Cooked in a Lodge USA Enamel Smooth Sailing Dutch Oven, the blend of tender chicken, sweet pumpkin, and rich peanuts in this recipe creates a hearty and comforting dish that's perfect for chilly evenings


  • 2 Tbs olive oil
  • 900g chicken thighs, skin-on
  • 1 large onion, finely chopped
  • 1 large clove garlic, finely chopped
  • 10g fresh ginger, peeled and finely chopped
  • 1 ½ tsp mustard seeds
  • 1 tsp coriander seeds
  • 2 tsp ground cumin
  • 2 tsp ground turmeric
  • 1 tsp ground coriander
  • ½ tsp ground cinnamon
  • ½ tsp smoked paprika
  • 450g pumpkin, peeled and cut into 5cm chunks
  • 200g fresh tomatoes (1 large or 2 small), finely diced
  • 100g crunchy peanut butter
  • Juice and finely grated zest of 1 orange (1-2 tsp zest and 4-5 tablespoons juice)
  • 750mls hot chicken stock
  • 25g fresh coriander, chopped, plus extra to serve
  • ½ tsp salt


  1. Preheat oven to 120°C fan bake/140°C standard convection.
  2. Season the chicken all over with salt and pepper. Heat the oil in a Lodge Enameled Cast Iron Dutch Oven and set over medium heat. Add the chicken and cook for 4-5 minutes on each side, until nicely browned all over. Remove from the pan and set aside, keeping all of the juices in the pan.
  3. Add the onion, garlic, ginger, mustard seeds and coriander seeds. Cook, stirring frequently, for 4-5 minutes or until starting to brown.

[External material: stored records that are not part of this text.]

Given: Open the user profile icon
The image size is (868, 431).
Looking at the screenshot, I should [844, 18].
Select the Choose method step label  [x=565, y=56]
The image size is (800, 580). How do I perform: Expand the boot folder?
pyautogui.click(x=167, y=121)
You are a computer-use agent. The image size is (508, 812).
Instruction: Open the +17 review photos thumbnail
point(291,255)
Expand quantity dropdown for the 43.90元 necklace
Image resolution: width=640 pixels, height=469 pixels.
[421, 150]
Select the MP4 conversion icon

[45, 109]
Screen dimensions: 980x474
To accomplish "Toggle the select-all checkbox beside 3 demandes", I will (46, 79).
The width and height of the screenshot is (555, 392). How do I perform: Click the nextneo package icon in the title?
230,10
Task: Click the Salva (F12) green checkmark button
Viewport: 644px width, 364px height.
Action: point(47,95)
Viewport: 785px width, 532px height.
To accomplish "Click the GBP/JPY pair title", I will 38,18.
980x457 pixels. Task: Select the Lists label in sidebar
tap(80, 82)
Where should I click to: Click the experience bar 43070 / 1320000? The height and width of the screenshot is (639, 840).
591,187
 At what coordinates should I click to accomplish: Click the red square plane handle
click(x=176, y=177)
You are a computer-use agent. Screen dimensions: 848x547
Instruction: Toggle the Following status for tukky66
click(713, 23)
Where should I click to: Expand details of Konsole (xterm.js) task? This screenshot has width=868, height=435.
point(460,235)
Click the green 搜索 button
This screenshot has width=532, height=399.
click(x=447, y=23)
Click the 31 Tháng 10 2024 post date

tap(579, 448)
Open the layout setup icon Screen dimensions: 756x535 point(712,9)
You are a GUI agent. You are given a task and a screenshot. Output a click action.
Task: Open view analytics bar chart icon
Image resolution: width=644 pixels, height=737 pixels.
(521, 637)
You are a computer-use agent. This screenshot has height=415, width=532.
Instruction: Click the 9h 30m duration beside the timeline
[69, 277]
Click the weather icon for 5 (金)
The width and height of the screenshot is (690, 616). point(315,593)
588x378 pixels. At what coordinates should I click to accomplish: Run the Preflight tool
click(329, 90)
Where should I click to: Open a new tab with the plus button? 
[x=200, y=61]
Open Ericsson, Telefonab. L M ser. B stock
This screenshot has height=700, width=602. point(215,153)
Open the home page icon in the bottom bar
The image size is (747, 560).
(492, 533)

  4. Add the remaining spices and cook for 3-4 minutes until fragrant; taking care not to burn the spices.
  5. Add the pumpkin, tomato, peanut butter, orange juice and zest. Stir to combine, before pouring in the stock, coriander, salt and a good season of pepper. Stir well.
  6. Place chicken thighs back into the pot, skin-side up. Bring to a boil, cover, and then transfer to the oven. Cook for 2 hours, then uncover and bake for an additional 20-30 minutes until thickened.
  7. Once cooked, sprinkle with fresh coriander. Serve hot with couscous or rice.